Dashboard resources are added in Kubernetes just like any other resource:

kubectl apply -f mydashboard.yml

Or for OpenShift:

oc apply -f mydashboard.yml

To make the dashboard resources available cluster-wide, just create them in Kiali namespace (usually istio-system). Else, they will be available only for applications or workloads of the same namespace. In the case where the same dashboard name exists in a specific namespace and in Kiali namespace, the former takes precedence.

5. Units

Some units are recognized in Kiali and scaled appropriately when displayed on charts:

  • unit: "seconds" can be scaled down to ms, µs, etc.

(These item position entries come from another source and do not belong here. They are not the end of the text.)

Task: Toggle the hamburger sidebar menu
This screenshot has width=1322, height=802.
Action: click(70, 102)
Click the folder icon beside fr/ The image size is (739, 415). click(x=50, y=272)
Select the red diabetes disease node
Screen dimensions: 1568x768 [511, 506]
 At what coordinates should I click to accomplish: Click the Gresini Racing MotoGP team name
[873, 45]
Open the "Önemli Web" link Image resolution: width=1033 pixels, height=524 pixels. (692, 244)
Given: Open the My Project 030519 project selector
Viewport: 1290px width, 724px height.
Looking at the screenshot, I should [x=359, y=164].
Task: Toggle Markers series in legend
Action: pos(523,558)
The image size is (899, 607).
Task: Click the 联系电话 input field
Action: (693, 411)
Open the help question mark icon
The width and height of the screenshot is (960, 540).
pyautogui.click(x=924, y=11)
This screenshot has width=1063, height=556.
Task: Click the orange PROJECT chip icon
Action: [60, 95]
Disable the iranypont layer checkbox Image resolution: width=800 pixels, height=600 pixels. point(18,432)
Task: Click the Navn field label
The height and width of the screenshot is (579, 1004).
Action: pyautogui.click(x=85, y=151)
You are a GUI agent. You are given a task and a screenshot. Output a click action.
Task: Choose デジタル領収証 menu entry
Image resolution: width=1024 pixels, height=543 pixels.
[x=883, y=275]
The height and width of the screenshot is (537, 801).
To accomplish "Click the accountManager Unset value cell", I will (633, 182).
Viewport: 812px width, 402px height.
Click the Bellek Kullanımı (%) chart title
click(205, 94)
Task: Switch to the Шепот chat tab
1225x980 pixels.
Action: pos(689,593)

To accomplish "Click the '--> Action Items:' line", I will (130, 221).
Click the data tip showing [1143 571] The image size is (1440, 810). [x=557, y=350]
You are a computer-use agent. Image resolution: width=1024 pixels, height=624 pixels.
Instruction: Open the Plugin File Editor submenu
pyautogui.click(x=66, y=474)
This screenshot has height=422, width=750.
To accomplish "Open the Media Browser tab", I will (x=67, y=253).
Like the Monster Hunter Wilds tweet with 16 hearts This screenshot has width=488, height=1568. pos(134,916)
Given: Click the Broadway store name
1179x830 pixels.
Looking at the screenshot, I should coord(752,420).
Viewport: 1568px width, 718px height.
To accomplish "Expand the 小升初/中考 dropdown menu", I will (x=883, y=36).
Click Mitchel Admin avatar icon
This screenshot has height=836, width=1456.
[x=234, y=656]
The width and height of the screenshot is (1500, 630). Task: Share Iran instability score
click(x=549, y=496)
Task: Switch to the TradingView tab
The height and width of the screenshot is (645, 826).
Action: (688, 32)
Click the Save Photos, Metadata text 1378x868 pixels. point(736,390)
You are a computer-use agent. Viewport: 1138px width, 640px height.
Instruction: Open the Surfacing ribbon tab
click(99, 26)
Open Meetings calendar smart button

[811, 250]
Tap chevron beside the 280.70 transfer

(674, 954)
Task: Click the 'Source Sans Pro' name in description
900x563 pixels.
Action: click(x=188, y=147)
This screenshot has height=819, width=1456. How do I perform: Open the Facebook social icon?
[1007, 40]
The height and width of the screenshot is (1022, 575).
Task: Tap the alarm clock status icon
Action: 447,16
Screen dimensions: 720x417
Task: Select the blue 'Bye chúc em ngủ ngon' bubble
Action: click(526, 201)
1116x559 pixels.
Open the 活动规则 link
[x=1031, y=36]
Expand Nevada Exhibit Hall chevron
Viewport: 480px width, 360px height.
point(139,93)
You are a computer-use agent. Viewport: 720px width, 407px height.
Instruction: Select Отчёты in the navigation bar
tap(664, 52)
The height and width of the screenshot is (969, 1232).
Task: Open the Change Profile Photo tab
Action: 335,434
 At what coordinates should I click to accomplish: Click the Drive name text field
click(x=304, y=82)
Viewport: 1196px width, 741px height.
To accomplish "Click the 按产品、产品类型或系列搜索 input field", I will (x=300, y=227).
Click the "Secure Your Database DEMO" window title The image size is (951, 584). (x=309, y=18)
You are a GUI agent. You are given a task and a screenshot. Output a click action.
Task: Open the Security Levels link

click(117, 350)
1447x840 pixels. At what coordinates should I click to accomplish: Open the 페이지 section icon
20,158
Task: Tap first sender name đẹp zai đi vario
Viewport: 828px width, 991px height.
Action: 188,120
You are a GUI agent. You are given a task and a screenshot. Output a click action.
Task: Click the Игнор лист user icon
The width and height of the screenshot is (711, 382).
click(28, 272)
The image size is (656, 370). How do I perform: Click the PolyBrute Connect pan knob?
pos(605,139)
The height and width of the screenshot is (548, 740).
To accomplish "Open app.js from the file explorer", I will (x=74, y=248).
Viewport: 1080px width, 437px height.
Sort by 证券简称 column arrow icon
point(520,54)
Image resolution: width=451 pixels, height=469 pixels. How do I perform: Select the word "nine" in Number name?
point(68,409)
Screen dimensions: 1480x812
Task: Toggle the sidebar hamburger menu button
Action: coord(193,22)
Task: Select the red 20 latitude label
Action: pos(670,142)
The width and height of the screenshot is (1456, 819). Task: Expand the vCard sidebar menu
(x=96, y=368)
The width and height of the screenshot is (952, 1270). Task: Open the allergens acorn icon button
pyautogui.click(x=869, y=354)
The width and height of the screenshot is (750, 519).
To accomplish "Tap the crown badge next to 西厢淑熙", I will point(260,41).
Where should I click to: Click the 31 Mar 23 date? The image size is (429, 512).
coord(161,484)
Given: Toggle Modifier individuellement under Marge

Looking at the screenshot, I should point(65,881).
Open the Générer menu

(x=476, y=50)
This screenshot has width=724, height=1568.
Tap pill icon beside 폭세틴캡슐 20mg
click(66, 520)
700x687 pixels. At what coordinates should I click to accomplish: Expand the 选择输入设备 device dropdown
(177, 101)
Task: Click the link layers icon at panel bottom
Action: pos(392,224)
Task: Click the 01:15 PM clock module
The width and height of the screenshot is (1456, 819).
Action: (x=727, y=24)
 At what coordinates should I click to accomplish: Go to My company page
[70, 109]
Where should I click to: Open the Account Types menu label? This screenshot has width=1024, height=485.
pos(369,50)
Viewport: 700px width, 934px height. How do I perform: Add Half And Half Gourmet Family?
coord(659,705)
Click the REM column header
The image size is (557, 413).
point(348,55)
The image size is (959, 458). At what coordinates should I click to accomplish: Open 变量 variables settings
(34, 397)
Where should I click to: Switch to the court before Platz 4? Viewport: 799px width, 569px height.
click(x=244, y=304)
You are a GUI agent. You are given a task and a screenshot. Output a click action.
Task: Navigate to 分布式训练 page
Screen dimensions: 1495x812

  • unit: "bytes-si" and unit: "bitrate-si" can be scaled up to kB, MB (etc.) using SI / metric system. The aliases unit: "bytes" and unit: "bitrate" can be used instead.

  • unit: "bytes-iec" and unit: "bitrate-iec" can be scaled up to KiB, MiB (etc.) using IEC standard / IEEE 1541-2002 (scale by powers of 2).

Other units will fall into the default case and be scaled using SI standard. For instance, unit: "m" for meter can be scaled up to km.